SK On develops the world's highest lithium ion conductivity solid electrolyte
According to BusinessKorea, SK Innovation battery subsidiary SK On has successfully jointly developed an oxide solid electrolyte with the highest lithium ion conductivity in the world.
On August 31st, SK on announced that the research results of oxide solid electrolytes developed jointly with Professor Park Hee Jung's research team in the Department of New Materials Engineering at the University of Honolulu were published on the cover of the globally renowned journal "Advanced Functional Materials (IF 19.9)". The joint research team of SK on and Tankoku University has completed domestic and international patent applications for this technology.
This solid electrolyte significantly improves the conductivity of lithium ions while ensuring atmospheric stability. The SK on Tanguo University research team increased the lithium ion conductivity by 70% by adjusting the additives of the oxide solid electrolyte material Li La Zr O (lithium lanthanum zirconium oxygen; LLZO), setting a new world record.
In addition, although an increase in lithium ion conductivity usually leads to a decrease in stability, the use of a unified control technique for LLZO microstructure can overcome this problem. Although solid electrolytes are usually sensitive to water (H2O) and carbon dioxide (CO2) and their performance decreases over time, this new type of solid electrolyte has excellent stability.

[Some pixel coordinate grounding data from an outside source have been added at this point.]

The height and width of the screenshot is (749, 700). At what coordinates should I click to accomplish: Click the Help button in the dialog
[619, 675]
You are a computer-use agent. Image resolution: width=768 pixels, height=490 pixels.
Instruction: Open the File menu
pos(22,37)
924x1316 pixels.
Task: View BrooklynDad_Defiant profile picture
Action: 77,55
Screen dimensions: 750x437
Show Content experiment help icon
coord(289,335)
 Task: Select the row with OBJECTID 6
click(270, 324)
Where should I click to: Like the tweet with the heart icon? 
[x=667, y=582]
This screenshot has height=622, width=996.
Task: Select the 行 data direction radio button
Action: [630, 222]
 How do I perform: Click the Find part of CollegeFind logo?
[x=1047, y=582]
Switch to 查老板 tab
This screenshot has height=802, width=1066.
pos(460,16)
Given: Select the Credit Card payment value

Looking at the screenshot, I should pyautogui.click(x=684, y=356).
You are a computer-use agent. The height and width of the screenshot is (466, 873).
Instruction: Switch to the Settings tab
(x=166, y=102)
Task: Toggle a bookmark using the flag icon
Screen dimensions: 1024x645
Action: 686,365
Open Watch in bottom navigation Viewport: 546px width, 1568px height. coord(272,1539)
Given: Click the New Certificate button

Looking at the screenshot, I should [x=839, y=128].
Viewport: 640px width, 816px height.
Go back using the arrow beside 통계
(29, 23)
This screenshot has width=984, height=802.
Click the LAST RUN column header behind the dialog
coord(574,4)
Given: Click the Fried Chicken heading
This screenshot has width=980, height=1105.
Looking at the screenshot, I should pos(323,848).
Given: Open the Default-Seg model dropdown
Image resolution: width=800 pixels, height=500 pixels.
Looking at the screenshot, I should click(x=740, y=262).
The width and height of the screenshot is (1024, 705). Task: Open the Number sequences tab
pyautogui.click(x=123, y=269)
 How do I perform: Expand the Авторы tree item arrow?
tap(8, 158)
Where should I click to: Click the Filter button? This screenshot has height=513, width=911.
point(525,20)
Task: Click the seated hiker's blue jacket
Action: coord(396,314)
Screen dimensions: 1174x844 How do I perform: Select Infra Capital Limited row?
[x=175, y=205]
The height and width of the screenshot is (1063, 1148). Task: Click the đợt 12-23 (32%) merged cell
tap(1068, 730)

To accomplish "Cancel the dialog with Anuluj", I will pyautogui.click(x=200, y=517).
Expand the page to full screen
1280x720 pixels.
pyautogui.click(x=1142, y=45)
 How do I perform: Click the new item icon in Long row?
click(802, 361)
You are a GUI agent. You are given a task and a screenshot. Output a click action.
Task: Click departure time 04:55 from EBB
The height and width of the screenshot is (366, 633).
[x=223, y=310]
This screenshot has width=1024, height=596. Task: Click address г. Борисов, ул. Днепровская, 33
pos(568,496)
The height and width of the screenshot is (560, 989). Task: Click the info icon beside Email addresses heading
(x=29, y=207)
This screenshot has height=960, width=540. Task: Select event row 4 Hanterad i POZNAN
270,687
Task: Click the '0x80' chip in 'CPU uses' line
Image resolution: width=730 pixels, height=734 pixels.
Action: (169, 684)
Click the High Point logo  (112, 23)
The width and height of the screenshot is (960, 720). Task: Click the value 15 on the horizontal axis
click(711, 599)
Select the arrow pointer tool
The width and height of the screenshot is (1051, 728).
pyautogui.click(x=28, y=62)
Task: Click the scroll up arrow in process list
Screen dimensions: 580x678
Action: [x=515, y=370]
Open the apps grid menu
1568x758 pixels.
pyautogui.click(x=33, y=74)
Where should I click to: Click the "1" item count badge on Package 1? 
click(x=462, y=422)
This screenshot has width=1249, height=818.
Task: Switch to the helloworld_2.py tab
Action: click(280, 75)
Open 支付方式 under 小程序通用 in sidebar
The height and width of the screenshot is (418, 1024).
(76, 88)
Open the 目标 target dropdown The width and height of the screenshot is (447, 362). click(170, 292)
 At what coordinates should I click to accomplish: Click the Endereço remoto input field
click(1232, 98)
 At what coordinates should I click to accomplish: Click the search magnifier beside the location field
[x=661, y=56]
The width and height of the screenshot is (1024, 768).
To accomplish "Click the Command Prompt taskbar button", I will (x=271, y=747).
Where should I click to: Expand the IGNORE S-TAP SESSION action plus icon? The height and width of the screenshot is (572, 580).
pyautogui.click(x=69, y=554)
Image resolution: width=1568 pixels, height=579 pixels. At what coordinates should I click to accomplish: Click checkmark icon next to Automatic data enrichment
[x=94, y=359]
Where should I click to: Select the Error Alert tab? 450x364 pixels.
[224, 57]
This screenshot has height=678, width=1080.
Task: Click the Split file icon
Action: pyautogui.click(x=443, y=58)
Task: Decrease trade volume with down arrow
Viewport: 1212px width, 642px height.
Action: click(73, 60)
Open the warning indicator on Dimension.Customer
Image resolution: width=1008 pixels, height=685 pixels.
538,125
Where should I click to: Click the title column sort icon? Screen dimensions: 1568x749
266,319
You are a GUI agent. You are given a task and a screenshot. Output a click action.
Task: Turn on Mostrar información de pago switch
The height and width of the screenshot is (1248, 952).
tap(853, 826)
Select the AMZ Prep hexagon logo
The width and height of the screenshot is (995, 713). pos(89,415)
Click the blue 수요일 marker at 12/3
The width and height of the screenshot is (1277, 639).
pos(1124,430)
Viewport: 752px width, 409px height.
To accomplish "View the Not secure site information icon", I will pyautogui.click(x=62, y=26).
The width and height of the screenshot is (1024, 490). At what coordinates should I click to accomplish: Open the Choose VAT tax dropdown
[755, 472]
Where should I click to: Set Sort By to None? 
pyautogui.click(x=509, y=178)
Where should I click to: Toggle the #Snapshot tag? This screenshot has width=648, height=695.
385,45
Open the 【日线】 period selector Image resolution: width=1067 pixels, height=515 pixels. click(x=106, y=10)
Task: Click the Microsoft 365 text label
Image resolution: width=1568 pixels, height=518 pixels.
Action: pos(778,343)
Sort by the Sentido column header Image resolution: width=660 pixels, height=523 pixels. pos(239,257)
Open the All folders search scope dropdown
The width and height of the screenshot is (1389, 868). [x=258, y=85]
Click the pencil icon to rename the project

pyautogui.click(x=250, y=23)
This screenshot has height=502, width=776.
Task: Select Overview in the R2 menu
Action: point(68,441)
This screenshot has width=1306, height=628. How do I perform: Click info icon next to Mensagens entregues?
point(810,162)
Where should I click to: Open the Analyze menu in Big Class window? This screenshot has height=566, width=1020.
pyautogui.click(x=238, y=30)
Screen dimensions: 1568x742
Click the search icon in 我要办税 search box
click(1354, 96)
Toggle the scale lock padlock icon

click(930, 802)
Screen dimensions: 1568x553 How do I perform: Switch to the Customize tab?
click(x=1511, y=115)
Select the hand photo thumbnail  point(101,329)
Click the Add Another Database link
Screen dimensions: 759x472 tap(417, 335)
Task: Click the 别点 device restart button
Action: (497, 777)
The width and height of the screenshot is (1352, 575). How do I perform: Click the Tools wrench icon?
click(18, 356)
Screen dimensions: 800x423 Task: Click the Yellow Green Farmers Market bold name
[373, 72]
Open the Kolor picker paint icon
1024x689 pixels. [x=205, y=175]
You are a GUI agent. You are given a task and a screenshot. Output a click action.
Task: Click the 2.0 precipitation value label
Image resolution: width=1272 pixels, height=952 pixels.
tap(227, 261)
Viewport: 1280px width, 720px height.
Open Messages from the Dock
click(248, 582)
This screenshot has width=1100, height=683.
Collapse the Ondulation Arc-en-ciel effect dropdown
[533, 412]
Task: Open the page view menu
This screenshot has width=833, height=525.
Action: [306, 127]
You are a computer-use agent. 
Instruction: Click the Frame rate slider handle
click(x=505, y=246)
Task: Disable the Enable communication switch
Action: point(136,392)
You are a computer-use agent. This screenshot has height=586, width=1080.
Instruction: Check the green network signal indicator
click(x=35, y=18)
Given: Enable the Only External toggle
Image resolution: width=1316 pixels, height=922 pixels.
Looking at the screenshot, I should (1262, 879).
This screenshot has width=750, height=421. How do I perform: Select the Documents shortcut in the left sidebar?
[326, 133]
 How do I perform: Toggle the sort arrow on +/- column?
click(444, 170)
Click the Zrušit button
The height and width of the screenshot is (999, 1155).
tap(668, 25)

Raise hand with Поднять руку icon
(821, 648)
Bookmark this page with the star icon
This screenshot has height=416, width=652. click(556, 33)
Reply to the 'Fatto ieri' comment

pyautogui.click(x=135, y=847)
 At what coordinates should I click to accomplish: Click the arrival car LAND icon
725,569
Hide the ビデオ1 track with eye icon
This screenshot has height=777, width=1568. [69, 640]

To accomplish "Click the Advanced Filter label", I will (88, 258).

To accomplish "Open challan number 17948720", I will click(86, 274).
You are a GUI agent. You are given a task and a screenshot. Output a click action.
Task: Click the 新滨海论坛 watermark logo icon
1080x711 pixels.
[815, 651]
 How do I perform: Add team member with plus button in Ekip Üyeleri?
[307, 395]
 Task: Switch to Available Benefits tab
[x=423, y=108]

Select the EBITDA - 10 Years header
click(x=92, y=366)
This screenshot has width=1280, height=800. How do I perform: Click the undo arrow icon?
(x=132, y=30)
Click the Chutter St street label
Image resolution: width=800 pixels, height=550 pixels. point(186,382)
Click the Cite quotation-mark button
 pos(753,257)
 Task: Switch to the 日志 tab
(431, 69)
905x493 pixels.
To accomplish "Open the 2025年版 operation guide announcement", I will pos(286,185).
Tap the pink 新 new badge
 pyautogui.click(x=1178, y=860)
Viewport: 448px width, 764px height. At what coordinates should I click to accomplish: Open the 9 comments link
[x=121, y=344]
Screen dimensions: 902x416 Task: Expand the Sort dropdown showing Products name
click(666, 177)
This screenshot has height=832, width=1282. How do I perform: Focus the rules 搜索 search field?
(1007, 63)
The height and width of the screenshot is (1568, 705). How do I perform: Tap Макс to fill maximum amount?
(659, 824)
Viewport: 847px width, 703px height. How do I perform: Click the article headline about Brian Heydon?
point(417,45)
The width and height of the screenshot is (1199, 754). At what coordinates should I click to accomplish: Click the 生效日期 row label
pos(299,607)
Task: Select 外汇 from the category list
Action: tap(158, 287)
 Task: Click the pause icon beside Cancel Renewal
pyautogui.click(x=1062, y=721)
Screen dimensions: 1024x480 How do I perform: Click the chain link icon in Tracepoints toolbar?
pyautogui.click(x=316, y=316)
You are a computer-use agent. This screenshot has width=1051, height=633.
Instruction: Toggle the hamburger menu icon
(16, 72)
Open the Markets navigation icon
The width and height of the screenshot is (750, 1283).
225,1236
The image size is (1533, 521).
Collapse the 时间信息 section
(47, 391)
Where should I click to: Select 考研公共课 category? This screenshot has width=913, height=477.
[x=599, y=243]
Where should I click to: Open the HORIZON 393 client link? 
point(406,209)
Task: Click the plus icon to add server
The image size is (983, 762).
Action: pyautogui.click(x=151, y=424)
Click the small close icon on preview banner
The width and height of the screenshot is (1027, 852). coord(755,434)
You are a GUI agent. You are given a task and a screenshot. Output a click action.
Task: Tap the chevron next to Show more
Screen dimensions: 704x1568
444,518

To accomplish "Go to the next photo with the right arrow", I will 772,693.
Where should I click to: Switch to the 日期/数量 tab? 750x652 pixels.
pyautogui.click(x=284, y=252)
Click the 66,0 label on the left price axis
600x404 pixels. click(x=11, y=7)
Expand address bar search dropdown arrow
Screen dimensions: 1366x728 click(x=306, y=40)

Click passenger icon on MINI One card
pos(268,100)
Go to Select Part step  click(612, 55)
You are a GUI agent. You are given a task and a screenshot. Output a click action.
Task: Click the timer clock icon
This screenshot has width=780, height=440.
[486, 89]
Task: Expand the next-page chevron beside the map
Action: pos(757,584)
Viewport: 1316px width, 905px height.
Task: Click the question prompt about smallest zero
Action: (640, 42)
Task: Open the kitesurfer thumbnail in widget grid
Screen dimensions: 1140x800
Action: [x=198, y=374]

The battery capacity can also be significantly increased. Although the maximum operating voltage of liquid electrolytes used in lithium-ion batteries (LiB) is usually 4.3V, using oxide based solid electrolytes can increase it to 5.5V. In theory, this means that the battery capacity can be increased by up to 25%.
This solid electrolyte significantly improves the conductivity of lithium ions while ensuring atmospheric stability. The SK on Tanguo University research team increased the lithium ion conductivity by 70% by adjusting the additives of the oxide solid electrolyte material Li La Zr O (lithium lanthanum zirconium oxygen; LLZO), setting a new world record.
In addition, although an increase in lithium ion conductivity usually leads to a decrease in stability, the use of a unified control technique for LLZO microstructure can overcome this problem. Although solid electrolytes are usually sensitive to water (H2O) and carbon dioxide (CO2) and their performance decreases over time, this new type of solid electrolyte has excellent stability.
The battery capacity can also be significantly increased. Although the maximum operating voltage of liquid electrolytes used in lithium-ion batteries (LiB) is usually 4.3V, using oxide based solid electrolytes can increase it to 5.5V. In theory, this means that the battery capacity can be increased by up to 25%.